*The task*. Every single entry below should be reproduced verbatim.

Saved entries
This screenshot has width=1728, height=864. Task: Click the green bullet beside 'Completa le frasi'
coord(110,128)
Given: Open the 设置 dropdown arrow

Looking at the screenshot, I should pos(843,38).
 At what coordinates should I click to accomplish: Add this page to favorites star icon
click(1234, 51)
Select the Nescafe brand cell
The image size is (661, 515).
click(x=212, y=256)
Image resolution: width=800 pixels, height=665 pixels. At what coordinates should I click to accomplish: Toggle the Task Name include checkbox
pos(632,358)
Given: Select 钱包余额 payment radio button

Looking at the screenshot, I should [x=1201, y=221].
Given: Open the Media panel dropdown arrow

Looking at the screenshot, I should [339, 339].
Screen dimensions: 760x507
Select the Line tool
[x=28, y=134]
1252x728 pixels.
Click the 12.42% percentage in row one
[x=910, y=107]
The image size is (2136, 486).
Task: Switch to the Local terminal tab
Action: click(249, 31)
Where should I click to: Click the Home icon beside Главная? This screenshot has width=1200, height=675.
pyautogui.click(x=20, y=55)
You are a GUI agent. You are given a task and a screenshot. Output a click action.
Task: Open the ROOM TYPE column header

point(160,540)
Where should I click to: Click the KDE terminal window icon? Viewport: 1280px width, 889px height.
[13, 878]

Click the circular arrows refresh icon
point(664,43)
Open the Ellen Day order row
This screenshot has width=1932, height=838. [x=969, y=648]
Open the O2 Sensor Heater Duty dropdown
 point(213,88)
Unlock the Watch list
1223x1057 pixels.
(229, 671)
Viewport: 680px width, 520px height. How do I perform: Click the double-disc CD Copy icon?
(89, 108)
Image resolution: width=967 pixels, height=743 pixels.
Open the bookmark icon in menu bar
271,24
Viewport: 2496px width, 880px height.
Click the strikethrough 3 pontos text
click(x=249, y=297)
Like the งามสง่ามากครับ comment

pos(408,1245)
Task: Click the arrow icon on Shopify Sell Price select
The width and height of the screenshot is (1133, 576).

*Output*.
This screenshot has width=1728, height=864. Task: Click the green bullet beside 'Completa le frasi'
coord(110,128)
Given: Open the 设置 dropdown arrow

Looking at the screenshot, I should pos(843,38).
 At what coordinates should I click to accomplish: Add this page to favorites star icon
click(1234, 51)
Select the Nescafe brand cell
The image size is (661, 515).
click(x=212, y=256)
Image resolution: width=800 pixels, height=665 pixels. At what coordinates should I click to accomplish: Toggle the Task Name include checkbox
pos(632,358)
Given: Select 钱包余额 payment radio button

Looking at the screenshot, I should [x=1201, y=221].
Given: Open the Media panel dropdown arrow

Looking at the screenshot, I should [339, 339].
Screen dimensions: 760x507
Select the Line tool
[x=28, y=134]
1252x728 pixels.
Click the 12.42% percentage in row one
[x=910, y=107]
The image size is (2136, 486).
Task: Switch to the Local terminal tab
Action: click(249, 31)
Where should I click to: Click the Home icon beside Главная? This screenshot has width=1200, height=675.
pyautogui.click(x=20, y=55)
You are a GUI agent. You are given a task and a screenshot. Output a click action.
Task: Open the ROOM TYPE column header

point(160,540)
Where should I click to: Click the KDE terminal window icon? Viewport: 1280px width, 889px height.
[13, 878]

Click the circular arrows refresh icon
point(664,43)
Open the Ellen Day order row
This screenshot has width=1932, height=838. [x=969, y=648]
Open the O2 Sensor Heater Duty dropdown
 point(213,88)
Unlock the Watch list
1223x1057 pixels.
(229, 671)
Viewport: 680px width, 520px height. How do I perform: Click the double-disc CD Copy icon?
(89, 108)
Image resolution: width=967 pixels, height=743 pixels.
Open the bookmark icon in menu bar
271,24
Viewport: 2496px width, 880px height.
Click the strikethrough 3 pontos text
click(x=249, y=297)
Like the งามสง่ามากครับ comment

pos(408,1245)
Task: Click the arrow icon on Shopify Sell Price select
The width and height of the screenshot is (1133, 576).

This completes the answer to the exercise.